[Exercise description]: How many lines in the data that follows contain the word "user"? Only that number is needed.

Collected data
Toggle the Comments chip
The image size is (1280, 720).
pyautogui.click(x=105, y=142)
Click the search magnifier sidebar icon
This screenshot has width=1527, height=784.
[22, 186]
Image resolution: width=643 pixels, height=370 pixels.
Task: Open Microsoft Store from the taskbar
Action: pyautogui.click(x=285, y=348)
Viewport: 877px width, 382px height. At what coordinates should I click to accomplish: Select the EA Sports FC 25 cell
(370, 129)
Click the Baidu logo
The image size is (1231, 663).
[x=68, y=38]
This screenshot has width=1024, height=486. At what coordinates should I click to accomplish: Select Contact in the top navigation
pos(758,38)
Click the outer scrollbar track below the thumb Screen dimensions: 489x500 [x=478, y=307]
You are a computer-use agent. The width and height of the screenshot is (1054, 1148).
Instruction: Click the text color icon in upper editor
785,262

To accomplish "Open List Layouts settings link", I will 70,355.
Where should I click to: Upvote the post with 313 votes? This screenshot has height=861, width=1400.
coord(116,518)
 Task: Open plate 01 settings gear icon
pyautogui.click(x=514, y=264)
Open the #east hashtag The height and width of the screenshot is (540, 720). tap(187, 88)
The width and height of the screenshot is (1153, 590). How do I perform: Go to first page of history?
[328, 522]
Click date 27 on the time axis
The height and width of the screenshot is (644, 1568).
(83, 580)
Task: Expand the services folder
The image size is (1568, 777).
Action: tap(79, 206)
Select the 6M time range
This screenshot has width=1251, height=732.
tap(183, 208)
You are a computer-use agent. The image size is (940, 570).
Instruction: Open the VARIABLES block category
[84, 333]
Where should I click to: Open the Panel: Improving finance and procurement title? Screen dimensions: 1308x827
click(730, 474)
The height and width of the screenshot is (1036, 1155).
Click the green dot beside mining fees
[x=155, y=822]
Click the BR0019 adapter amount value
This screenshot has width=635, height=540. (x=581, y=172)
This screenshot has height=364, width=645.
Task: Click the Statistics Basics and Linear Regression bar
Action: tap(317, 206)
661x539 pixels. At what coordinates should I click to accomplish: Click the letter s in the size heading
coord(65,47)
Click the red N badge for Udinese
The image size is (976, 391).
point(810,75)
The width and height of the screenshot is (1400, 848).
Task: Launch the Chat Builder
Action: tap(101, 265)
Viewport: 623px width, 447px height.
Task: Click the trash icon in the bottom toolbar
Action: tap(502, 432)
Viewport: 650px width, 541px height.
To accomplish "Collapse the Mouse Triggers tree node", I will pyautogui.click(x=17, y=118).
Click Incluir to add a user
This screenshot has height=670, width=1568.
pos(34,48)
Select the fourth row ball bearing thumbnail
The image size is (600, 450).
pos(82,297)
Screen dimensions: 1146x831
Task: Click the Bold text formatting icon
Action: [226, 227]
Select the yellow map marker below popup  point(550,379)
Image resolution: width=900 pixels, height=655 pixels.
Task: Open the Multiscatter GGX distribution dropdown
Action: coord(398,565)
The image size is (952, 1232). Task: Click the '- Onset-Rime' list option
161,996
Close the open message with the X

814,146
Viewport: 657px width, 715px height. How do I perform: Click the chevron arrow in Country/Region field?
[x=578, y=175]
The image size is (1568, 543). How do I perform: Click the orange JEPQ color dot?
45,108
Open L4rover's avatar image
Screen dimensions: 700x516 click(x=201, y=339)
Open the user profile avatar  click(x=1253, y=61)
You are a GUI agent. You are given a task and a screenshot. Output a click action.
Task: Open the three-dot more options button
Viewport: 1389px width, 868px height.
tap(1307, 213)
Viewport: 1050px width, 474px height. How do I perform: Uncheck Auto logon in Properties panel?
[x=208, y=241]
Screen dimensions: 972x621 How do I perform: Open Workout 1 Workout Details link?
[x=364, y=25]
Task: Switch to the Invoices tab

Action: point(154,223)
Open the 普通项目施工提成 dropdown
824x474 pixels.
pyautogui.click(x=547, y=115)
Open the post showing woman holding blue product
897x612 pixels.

[Completed task]: 2